The Southeast Kansas Symphony at Pittsburg State University has cancelled their in-person outdoor concert in favor of a virtual concert.
The SEK Symphony, under the direction of professor of music Raúl Munguía, originally planned to hold an outdoor performance at the Bicknell Family Center for the Arts. However, due to weather concerns, has modified their delivery format like many orchestras around the world and still provide a performance to both students and the Pittsburg community.
“I presented about two or three different options to the students about how we can perform, and they thought the virtual performance was the best option,” Munguía said. “Each student will record their own parts and then the concert will be put together by both a sound engineer and a post-production engineer…”
The concert, scheduled for broadcast in mid to late October, features music including “Nimrod” from the Enigma Variations by Edward Elgar, Honduran chamber music piece “Juventude,” “Ashokan Farewell” made famous by the PBS miniseries “The Civil War,” and two movements from Aaron Copland’s “Appalachian Spring.”
Munguía said he wanted the concert to be filled with more popular music to provide “stress relief” as one of the first performances after returning to campus.
“It’s going to be an event,” Munguía said. “What the students are going through no one has gone through before. It’s a moment of solidarity. The students come here for a world class education and we cannot give them 100% of that right now… We just want to give them some sort of performance opportunity.”
Munguía also said that while the virtual format isn’t exactly what he or the students had planned, the virtual orchestra formatting will be a “great teaching tool” for students.
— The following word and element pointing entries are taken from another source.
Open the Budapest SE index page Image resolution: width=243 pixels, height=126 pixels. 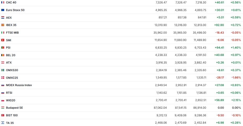pyautogui.click(x=14, y=108)
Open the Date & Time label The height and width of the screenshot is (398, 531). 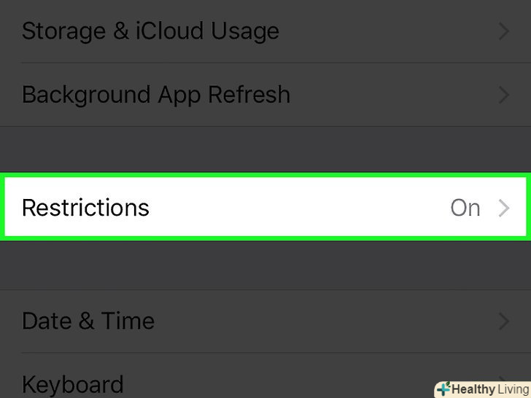coord(88,321)
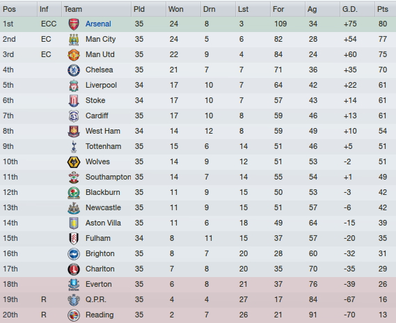Screen dimensions: 396x323
Task: Click the Wolves badge icon
Action: click(74, 162)
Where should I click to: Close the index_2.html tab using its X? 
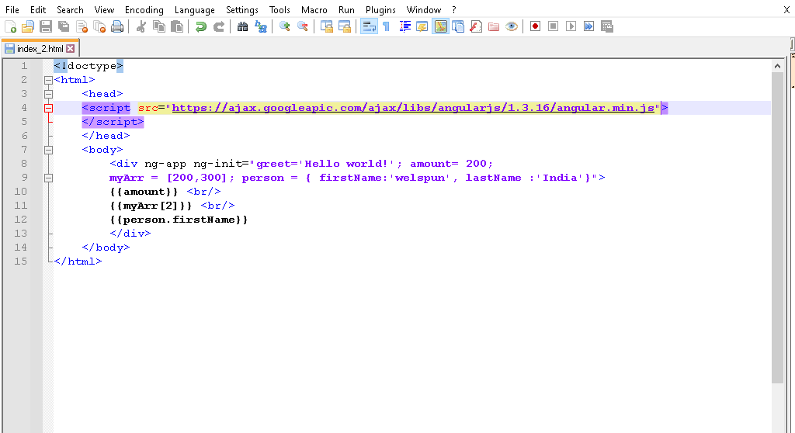pos(71,49)
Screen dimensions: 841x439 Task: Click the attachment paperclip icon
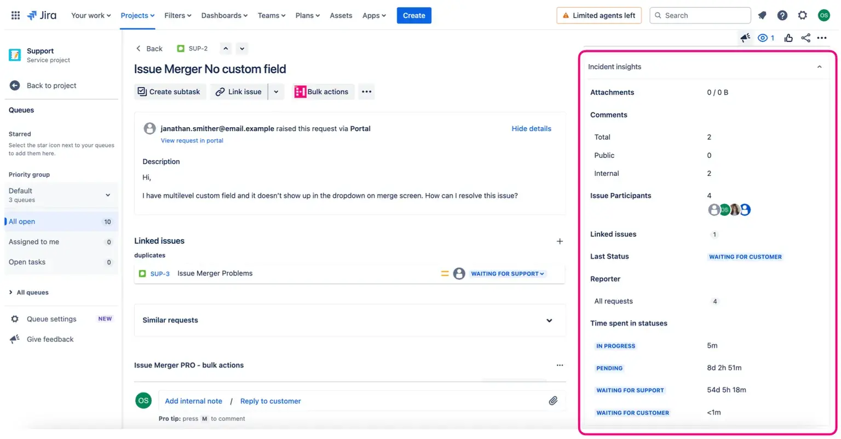point(553,401)
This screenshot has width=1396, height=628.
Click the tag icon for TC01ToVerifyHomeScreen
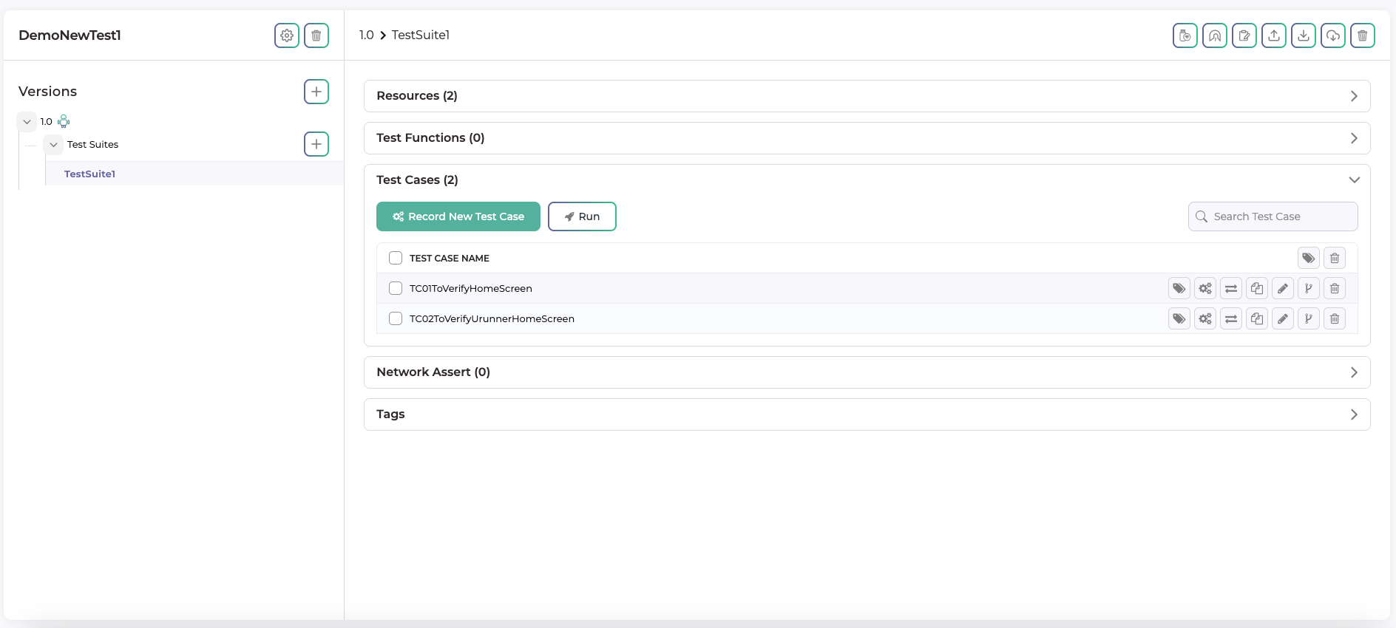click(1179, 289)
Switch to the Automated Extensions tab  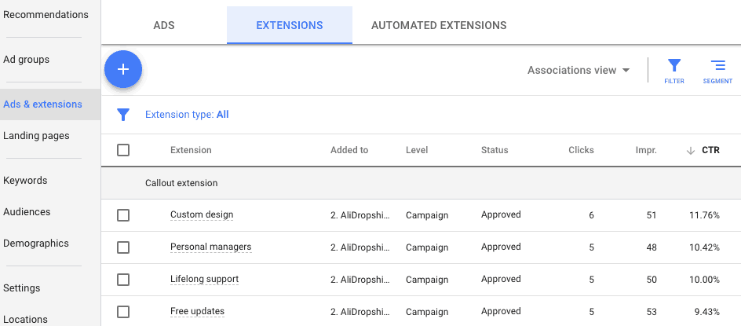[438, 25]
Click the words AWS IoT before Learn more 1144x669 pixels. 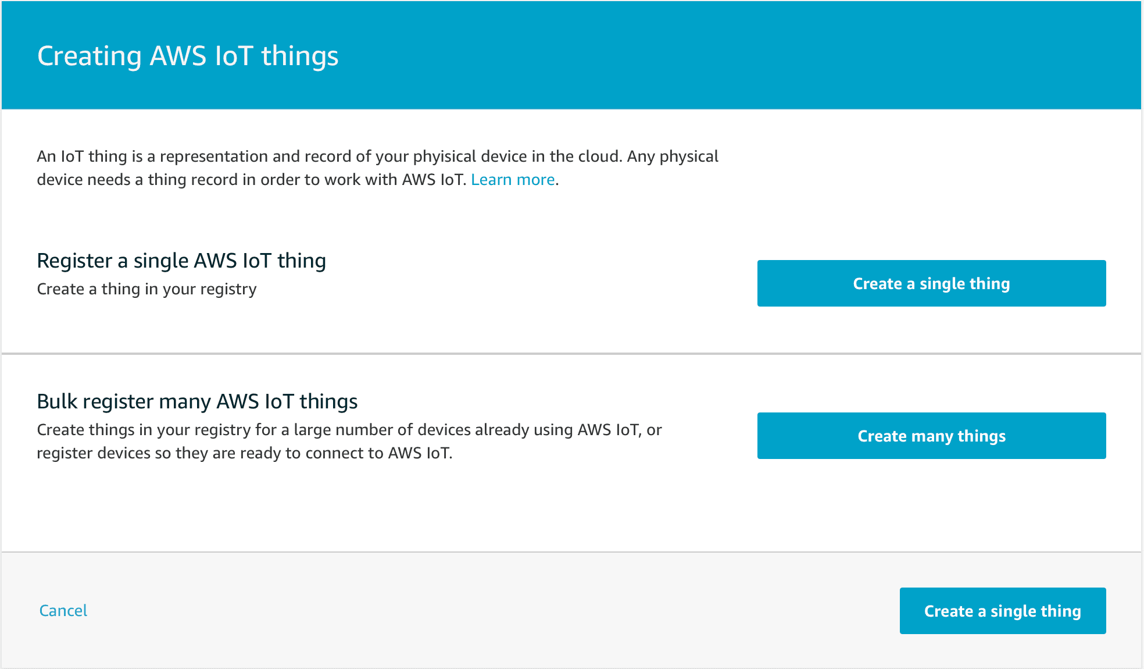click(x=432, y=180)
“It creates a lot of anxiety for musicians recording themselves but it’s a great way to learn,” Munguía said. “For the majority of my students, that will be a brand-new experience… It’s going to be an experience and it’s going to be presented as an actual concert and not a series of tracks…”
Munguía said that the student response to the move as been positive.
“I think students have been very responsive to this move,” Munguía said. “They really like the idea. The fact that they will be responsible for their own part is a great move…”
Munguía wanted to use the concert as a way to welcome the community back to campus.
“I wanted to use this concert to relax,” Munguía said. “Outdoors would have been the best option, but things have not gone the way we wanted… I want the audience to experience a symphony concert just the same way they have in the middle of this pandemic. Many ensembles around the world are doing this kind of method…”
Edith Sigler, co-concertmaster for the symphony and senior in music, expressed regret that the outdoor concert date was cancelled but also expressed positivity towards the adjustment in delivery method.
“I’m sad because we had a lot of great repertoire and it was going to be outside, but I think moving it virtually will be a good experience overall for the orchestra..,” Sigler said.